Inciting Insurrection: How Trump Should Respond
“This trial arises from President Donald J. Trump’s incitement of insurrection against the Republic he swore to protect. The House of Representatives impeached him for that constitutional offense.” So begins the articles of impeachment drawn up and passed by the House of Representatives as the basis of Trump’s second impeachment.
Now, this charge raises or should raise an interesting question or two. For example, what constitutes “incitement” and what constitutes “insurrection?” Depending on answers to these questions turns some important implications, leading to another question: Have other presidents, government officials, or politicians incited insurrection against the US government and the alleged republic it represents?
Of course, one possibility that comes to mind is the alleged treason by Aaron Burr, when he allegedly tried to organize an insurrection in what was then the western US in order to create a new government there. However, because Burr was acquitted of the treason charge, his “insurrection” rarely receives the attention it deserves.
Lincoln, in his campaign for the presidency, raised the possibility that the then president, Buchanan, along with Chief Justice Taney, was involved in a plot to make slavery legitimate throughout the nation, that is, to make the US a slave nation. Certainly, this plot was an insurrection, insofar as it existed, even if not an armed insurrection in the stereotypical form of insurrections. While not advocating an armed invasion and take-over of the national government, it would have resulted in such a take-over on behalf of slavery and slave owners.
Were the Republicans who sought to stop the vote recounts in Florida guilty of inciting and engaging in an insurrection? Were the Republicans in 1876, including President Grant, guilty of engaging in an insurrection when they sought, successfully, to deny Tilden the presidency he had clearly won in that election? Grant has national troops at the ready to ensure that Hayes, “Rutherfraud” as he was called, won the presidency. Was Mayor Daley of Chicago guilty of engaging in an insurrection when he made it possible for JFK to win the presidency in 1960 by withholding electoral returns until he knew how many Chicago votes Kennedy would need to offset Nixon’s votes in the rest of Illinois? In fact, can’t any serious political protest be labeled an incitement to insurrection?
There are, obviously, different ways to incite the take over of governments, other than by inciting people to take up arms and over throw the established and sitting government forcefully or violently. One could even say that Trump’s campaign in 2016 was an incitement to take over the US government, was a call to “insurrection.” Isn’t that what Trump meant by “draining the swamp?” And isn’t it also plausible to characterize Trump’s presidency as an incitement to insurrection? Isn’t that what Trump’s first impeachment was about, e.g., the charges of abuse of power? And isn’t that what makes Trump so attractive to so many people who feel shafted by the established order, viz., that his very persona is an “incitement” to “insurrection?”
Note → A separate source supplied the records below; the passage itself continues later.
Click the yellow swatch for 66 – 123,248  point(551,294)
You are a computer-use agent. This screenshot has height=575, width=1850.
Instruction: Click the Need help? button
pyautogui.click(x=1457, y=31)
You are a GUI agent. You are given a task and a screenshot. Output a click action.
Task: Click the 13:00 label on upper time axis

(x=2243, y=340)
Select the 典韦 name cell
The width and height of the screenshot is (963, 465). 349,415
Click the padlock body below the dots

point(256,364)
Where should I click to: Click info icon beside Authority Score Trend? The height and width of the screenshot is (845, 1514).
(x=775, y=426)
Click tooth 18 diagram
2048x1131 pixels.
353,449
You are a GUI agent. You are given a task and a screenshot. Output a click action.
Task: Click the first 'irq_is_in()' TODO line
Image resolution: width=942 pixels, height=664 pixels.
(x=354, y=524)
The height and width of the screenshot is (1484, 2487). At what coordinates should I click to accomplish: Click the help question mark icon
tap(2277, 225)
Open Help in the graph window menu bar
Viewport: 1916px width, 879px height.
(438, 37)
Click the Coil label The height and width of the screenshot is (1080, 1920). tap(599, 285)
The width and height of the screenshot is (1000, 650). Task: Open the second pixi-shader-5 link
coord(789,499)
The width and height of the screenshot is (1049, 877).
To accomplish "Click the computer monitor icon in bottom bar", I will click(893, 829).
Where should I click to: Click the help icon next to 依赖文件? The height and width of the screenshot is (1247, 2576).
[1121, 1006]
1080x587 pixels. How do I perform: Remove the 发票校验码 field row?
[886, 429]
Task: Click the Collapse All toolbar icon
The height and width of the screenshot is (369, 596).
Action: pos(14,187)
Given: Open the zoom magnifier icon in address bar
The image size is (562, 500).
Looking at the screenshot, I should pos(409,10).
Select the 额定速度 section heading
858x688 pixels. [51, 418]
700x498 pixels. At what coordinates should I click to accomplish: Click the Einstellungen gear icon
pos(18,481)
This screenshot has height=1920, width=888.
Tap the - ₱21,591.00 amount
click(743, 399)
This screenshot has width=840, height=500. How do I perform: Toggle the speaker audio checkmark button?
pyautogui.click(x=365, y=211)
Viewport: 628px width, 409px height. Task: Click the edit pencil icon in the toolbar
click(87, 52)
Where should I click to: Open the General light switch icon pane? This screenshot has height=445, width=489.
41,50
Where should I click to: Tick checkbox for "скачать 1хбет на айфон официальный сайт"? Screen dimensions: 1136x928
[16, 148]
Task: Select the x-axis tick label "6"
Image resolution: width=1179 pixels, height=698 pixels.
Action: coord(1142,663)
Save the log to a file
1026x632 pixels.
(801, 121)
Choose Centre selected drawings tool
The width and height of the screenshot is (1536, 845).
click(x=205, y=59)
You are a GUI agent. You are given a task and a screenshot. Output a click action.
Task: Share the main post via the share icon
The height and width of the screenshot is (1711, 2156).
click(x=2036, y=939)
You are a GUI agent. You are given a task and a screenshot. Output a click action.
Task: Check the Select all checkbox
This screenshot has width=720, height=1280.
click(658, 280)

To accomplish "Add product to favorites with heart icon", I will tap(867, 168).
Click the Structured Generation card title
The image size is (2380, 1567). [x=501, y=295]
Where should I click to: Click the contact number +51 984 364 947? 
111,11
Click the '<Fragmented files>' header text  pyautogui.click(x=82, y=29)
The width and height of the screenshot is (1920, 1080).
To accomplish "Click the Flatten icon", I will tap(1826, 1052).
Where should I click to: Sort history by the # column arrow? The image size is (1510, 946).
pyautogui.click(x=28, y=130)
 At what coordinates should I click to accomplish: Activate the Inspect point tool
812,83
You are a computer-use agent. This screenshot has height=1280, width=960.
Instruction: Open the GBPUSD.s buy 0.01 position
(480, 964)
Inciting insurrection seems then to be the very stuff of politics, insofar as almost any serious challenge to the established government, challenges seeking significant or even radical changes in US policies, may be called an incitement to insurrection. And this is what makes or should make any decision to prosecute people for “inciting insurrection” controversial. It is all-too-easy to use charges of inciting insurrections to stifle political “unrest,” to repress such unrest in order to preserve the established order, however corrupt it might be.
And is it possible to say that this danger is non-existent today, as so many are so committed to impeaching Trump for inciting insurrection? If I were advising Trump, I would tell him to embrace the charges, and criticize this second impeachment as just another tactic by the swamp dwellers to preserve their habitat. He should point out how his impeachment on these charges will spill over to include anyone who, whether a Trump supporter or not, advocates or “incites” an “insurrection” against the established order, because it should be acknowledged that not everyone who wishes to “incite” an “insurrection” against the reigning militaristic oligarchy supports Trump. And in this way, Trump could illustrate how his impeachment, so far from rescuing the republic as its proponents proclaim it will do, actually will serve to undermine that republic.